Task brief:
Reproduce verbatim the final portion of the material below, from the line containing "Click the Interceptor satellite icon" through its last line, and nothing else.

========================

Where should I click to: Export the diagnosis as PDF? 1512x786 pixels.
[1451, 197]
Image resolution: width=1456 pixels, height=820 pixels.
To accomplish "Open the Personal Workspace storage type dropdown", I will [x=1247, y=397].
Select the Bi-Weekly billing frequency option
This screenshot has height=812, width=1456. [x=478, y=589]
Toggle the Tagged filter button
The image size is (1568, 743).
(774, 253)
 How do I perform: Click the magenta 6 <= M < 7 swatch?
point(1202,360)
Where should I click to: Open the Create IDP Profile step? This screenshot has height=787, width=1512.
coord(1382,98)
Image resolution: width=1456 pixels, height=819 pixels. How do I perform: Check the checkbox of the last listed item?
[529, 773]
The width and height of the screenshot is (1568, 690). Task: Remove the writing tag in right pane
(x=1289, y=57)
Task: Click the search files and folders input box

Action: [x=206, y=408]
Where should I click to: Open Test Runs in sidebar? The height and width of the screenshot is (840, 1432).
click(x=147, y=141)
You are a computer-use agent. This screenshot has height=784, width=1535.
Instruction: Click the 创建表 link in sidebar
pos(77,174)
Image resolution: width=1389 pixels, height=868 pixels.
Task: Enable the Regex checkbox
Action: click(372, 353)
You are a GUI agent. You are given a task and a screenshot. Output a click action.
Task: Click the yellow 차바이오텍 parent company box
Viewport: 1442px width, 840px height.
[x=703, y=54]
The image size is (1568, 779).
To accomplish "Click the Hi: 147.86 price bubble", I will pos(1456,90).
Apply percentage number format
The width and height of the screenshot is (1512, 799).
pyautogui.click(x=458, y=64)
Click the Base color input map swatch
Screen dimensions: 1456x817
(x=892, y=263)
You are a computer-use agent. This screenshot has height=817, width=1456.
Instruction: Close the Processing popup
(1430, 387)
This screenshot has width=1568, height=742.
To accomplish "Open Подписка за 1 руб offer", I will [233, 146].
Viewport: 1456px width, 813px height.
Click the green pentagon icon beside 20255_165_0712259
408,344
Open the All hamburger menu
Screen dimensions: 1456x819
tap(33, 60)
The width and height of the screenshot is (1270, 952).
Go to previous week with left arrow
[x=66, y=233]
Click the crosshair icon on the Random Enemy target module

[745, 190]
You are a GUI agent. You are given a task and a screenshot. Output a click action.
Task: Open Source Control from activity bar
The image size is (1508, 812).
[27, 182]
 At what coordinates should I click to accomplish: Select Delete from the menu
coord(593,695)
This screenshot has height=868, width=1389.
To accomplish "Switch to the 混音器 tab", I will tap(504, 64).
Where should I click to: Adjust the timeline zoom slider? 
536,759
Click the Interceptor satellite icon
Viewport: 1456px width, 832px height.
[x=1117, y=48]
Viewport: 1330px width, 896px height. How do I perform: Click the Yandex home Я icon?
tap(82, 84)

========================

Result for this task:
Click the Interceptor satellite icon
Viewport: 1456px width, 832px height.
[x=1117, y=48]
Viewport: 1330px width, 896px height. How do I perform: Click the Yandex home Я icon?
tap(82, 84)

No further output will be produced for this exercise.